*Excerpted text*:
* start *

Big question now... WHY WHY WHY did the designers make the PICAXE system an interpreter based system and not just a bootloader-based system? If the software claims it can convert BASIC to Assembler, then they could have been capable of just having a bootloader that can download the compiled code if download is pressed before applying power to the PICAXE and then execute the code like a normal PIC. Maybe meLabs paid Rev-Ed to not do that because their massively overpriced PicBASIC compiler would no longer get any sales.
 

MartinM57

Moderator
You're welcome to wander off to Arduino-land if you feel hard done by with Rev-Ed's technical decisions (and the background to PICAXEs that you (and many of us) may not be aware of) and you want a bootloader-based relatively easy-to-use entry point to more powerful technology.

Using the wrong tool for a job is as much/more a fault of the person choosing the tool than the deficiencies in the tool itself...;)
 

nick12ab

Senior Member
You're welcome to wander off to Arduino-land if you feel hard done by with Rev-Ed's technical decisions (and the background to PICAXEs that you (and many of us) may not be aware of) and you want a bootloader-based relatively easy-to-use entry point to more powerful technology.
That may be what I need to do if I want to make the text speed on the GLCD any faster. The standard Arduino has 28 pins so will be suitable for the GLCD driver and the chip alone costs around the same as a PICAXE-28X2. Better still, basic to c converters exist and buying a new microcontroller system will be worth it when the 16MHz Arduino is probably around the equivalent of a 3GHz PICAXE.

Back to PICAXE, it's still odd that they choose to make an awkward slow interpreter which can suffer from glitches and faults rather than a bootloader which would have probably made PICAXE less hated among proper technicians. But I should stop complaining about it and work on ways to make execution of the GLCD driver faster. The PICAXE was originally designed for education which it is good for and it is far better than that other microcontroller thing New Wave Concepts released a couple of years ago.

It may be a good idea to upgrade to a 28X2 afterall, which would mean I would have a port which is not affected by hardware serial so no more setting a pin on another port which will increase speed and I can use an external crystal and overclock it to 80MHz or even 96MHz using a 20/24MHz crystal, the PLL and no loading capacitors. I have successfully ran 40X2s at those speeds and the 28X2 should be even better for this as there is less distance between the pins of the package and the silicon chip inside.
 

MartinM57

Moderator
...a new microcontroller system will be worth it when the 16MHz Arduino is probably around the equivalent of a 3GHz PICAXE.

Back to PICAXE, it's still odd that they choose to make an awkward slow interpreter which can suffer from glitches and faults rather than a bootloader which would have probably made PICAXE less hated among proper technicians...
Interesting - got any real facts on either of those (genuinely interested)....

* end *

*Data rows*:
* start *

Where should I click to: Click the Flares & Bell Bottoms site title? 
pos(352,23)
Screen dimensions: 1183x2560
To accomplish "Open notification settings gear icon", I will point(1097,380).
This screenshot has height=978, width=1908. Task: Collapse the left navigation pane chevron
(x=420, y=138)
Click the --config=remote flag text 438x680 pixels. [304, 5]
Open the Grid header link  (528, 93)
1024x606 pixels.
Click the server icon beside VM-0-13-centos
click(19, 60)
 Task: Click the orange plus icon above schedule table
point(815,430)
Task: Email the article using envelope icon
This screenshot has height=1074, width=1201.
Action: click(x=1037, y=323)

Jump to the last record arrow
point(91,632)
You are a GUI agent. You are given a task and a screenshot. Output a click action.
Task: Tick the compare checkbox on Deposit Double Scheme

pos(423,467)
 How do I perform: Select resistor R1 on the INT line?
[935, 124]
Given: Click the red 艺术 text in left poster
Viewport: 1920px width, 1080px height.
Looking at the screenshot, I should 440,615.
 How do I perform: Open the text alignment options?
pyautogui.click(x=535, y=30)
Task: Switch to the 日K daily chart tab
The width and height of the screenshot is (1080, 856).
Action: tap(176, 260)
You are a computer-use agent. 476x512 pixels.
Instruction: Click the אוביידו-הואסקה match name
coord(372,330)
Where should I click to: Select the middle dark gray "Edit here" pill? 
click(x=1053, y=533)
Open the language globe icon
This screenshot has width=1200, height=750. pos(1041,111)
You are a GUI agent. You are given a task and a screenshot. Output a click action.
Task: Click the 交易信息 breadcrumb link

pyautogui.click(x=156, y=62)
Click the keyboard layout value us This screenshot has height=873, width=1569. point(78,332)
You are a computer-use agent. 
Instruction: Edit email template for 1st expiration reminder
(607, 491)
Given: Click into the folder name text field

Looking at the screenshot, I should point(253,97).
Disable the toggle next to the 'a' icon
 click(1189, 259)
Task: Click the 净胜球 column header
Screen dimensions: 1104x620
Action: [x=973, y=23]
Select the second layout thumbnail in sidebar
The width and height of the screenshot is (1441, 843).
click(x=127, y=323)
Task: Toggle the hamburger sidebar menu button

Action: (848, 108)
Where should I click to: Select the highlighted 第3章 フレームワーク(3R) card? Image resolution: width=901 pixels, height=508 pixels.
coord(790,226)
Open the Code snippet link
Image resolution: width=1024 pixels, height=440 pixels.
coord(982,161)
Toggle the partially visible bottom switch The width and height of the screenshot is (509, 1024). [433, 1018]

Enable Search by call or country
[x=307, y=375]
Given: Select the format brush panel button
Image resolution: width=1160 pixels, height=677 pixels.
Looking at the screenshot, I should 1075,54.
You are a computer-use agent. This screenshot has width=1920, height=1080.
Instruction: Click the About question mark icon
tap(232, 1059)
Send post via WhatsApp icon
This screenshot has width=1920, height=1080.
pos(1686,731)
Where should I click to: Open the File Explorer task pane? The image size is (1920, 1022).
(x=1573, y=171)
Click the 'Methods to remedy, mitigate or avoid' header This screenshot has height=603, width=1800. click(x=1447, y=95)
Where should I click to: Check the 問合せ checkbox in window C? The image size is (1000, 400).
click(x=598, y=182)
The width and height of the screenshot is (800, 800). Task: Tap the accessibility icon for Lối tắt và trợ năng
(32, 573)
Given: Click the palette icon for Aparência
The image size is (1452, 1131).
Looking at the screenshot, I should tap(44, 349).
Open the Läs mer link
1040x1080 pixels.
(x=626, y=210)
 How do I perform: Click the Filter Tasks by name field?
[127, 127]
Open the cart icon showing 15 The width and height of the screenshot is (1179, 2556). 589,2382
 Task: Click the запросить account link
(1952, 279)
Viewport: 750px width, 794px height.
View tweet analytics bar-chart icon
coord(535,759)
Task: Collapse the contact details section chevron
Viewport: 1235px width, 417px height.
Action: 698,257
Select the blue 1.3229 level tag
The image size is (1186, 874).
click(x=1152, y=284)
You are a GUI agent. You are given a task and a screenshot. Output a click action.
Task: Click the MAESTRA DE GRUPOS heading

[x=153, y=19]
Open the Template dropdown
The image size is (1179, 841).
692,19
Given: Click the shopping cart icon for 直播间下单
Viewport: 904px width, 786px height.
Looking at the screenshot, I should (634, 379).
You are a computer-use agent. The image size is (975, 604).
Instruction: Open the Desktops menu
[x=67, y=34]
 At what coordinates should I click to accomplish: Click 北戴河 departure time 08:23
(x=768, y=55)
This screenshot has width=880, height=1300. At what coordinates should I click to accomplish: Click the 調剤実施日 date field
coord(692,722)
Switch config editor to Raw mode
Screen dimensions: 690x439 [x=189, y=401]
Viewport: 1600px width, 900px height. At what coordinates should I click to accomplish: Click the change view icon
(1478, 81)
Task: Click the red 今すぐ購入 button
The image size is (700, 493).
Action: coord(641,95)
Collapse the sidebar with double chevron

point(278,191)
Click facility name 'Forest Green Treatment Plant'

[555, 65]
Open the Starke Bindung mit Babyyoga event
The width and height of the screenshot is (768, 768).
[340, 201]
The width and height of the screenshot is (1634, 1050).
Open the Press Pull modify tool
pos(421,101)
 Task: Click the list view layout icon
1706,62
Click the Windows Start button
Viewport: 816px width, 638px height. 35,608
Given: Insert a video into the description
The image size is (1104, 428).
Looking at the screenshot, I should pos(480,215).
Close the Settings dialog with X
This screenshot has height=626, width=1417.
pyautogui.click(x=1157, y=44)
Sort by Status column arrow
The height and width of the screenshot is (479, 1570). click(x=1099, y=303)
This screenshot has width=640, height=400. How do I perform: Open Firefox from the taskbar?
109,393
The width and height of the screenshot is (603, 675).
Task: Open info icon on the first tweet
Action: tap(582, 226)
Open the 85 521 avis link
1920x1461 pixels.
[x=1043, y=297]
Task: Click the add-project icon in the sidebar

* end *

*Tasks and exercises*:
A. Retype the part of the forum thread starting at "It may be a" and ending at "silicon chip inside.".
B. How many pins does the standard Arduino have, according to the forum thread?
C. List the three companies named in the forum thread, leaving out product names such as PICAXE, Arduino and PicBASIC.

*Answers for the exercise*:
A.
It may be a good idea to upgrade to a 28X2 afterall, which would mean I would have a port which is not affected by hardware serial so no more setting a pin on another port which will increase speed and I can use an external crystal and overclock it to 80MHz or even 96MHz using a 20/24MHz crystal, the PLL and no loading capacitors. I have successfully ran 40X2s at those speeds and the 28X2 should be even better for this as there is less distance between the pins of the package and the silicon chip inside.

B. 28 pins.

C. meLabs, Rev-Ed, New Wave Concepts